If you want to know where you are going, then you need to know where you came from. Initial conditions matter, but datasets that rhyme are easier to predict future values than secular trends. Below is a contemporary model called **LSTM**.

In the early 1990’s, two German computer scientists, **Sepp Horchreiter** and **Jurgen Schmidhuber** created a **Recurrent Neural Network** for Deep Learning called **Long Short — Term Memory **or LSTM.

To elaborate, **Machine Learning** can be defined as software program that makes decisions without explicit programming, . . . so a layered version is called **Deep Learning**. The phrase Neural Network is often used to describe Deep Learning . . . because, the Human Nervous System, controls what the body does, i.e. Neural Network is like a Nervous System. Skipping forward, **Francois Chollet**, a French Engineer at Google created the below **Keras** in early 2015 that runs on top of **TensorFlow**, a symbolic math library, used for many research and production issues at **Google**. Today, LSTM is used for many **Sequence Modeling** tasks.

Our dataset is a single series of monthly sales with a mathematical property of **Stationarity** to assist **one version of LSTM** for our prediction. **The common tendency of an average and its variation around that average, if more or less constant, is Stationarity**. The visual confirmation above, can be furthered technically, with a **Unit Root** test for a **Stochastic Trend**, as per below.

A great **p — value** rejecting our **Null Hypothesis** of no effect on stationarity, . . . leaving us to accept the **Alternative Hypothesis**, which does claim there is an effect on stationarity, i.e. there is stationarity.

Separately, what if our dataset is **Non — Stationary**? Here is an example below from a separate dataset to prove our reasoning . . .

The above dataset in the blue line plot is the median Residential Housing price of my current hometown . . . and below it fails the technical test. There is a strong chance to use **Feature Engineering** to build a separate methodology in a Factor — Based Model to Predict Future Prices.

The blue — colored line plot with all negative statistical values does bend towards stationarity, as the beginning of time series in the late 1990’s show some stability . . . However, there is a horrible p — value to accept the Null Hypothesis, . . . i.e. null as in nothing . . . or no effect on stationarity . . . so definitely non — stationary. The recent half from 2020 and before, destroyed stationarity in this blue — colored dataset.

Let’s begin with LSTM with the first dataset on monthly sales by differencing. Since there is a lack of prior work on Feature Engineering, then this leaves us with a lot **Data Preprocessing** work to run LSTM. Or in mathematics, this is called **Parameterization**, and we begin first with **Differencing**. We cannot accept the data as it is . . . we have to fit it. Fitting, does not involve changing, modifying or transforming the values of a single dataset.
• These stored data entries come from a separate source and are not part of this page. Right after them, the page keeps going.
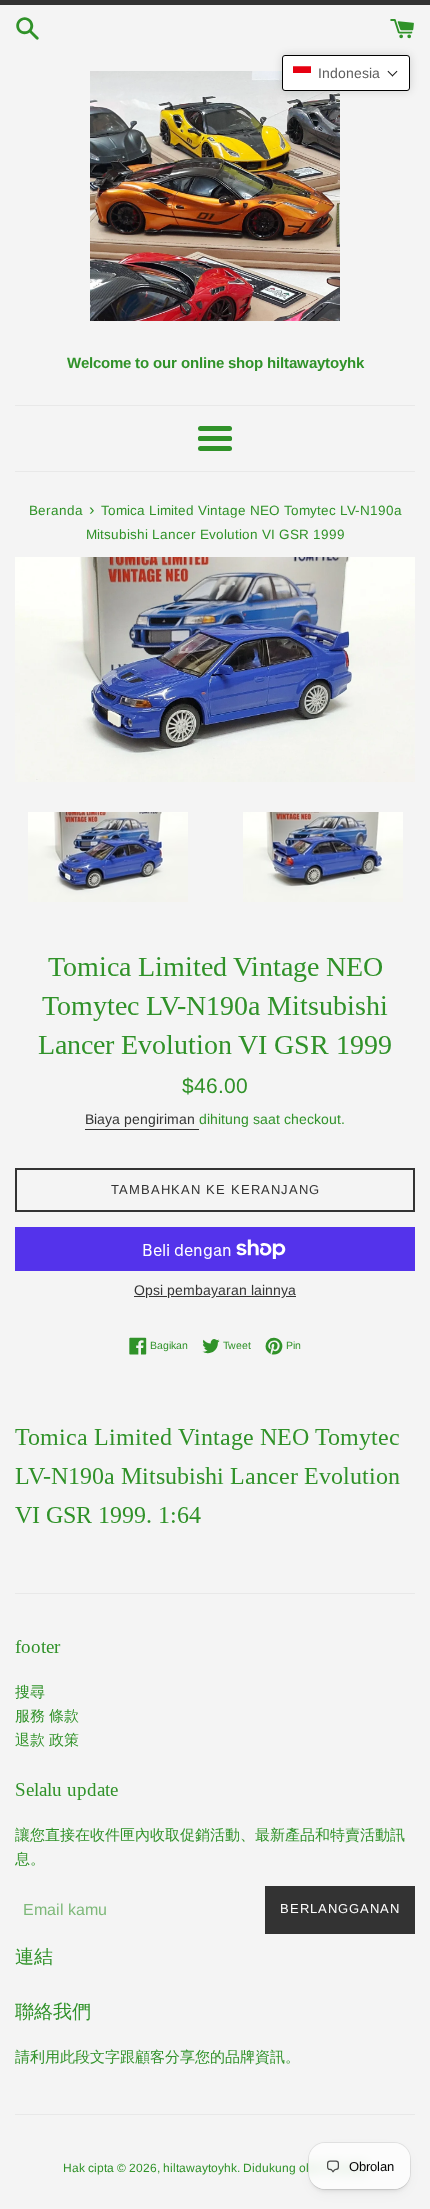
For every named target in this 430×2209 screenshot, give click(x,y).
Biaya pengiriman (142, 1119)
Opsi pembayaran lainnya (215, 1290)
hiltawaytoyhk (200, 2168)
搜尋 (30, 1691)
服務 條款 (47, 1715)
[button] (346, 73)
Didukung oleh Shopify (305, 2168)
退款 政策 (47, 1739)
The preparation depends on an attribute of the dataset, which is **Linearity**. To put it another way, visually, . . . from the green line plot of monthly sales, there is a movement of each date from left to right . . . with one-unit increases causing the monthly sales, vertically, to move in straight lines . . . so this should help us in a **Linear Regression**.

After differencing the data in 12-month lags, then we need to test for historical contamination or use **Adjusted R — Squared **to ensure no **Serial Correlation**. No relationship of past values with present values. The purpose is to cross — validate the original single dataset in small parts to build a case for LSTM.

The rearrangement of the 12 lag moments and the linear regression runs raises the stationarity of the dataset. Fitting the data to the model to forecast future values . . . causes the accuracy score to increase to 0.837 to improve the project in the third attempt above.

Lastly, our statistical test now shows the strongest stationarity of all datasets with a strong p — value and similar negative statistical values. Let’s scale our generated features in a range to train our model.

After some transformation and scaling of the predicted value dataframe . . . we have our forecast.

Altogether, the Long Short — Term Memory model with Data Preprocessing can provide systematic sales forecasting to just about any organization.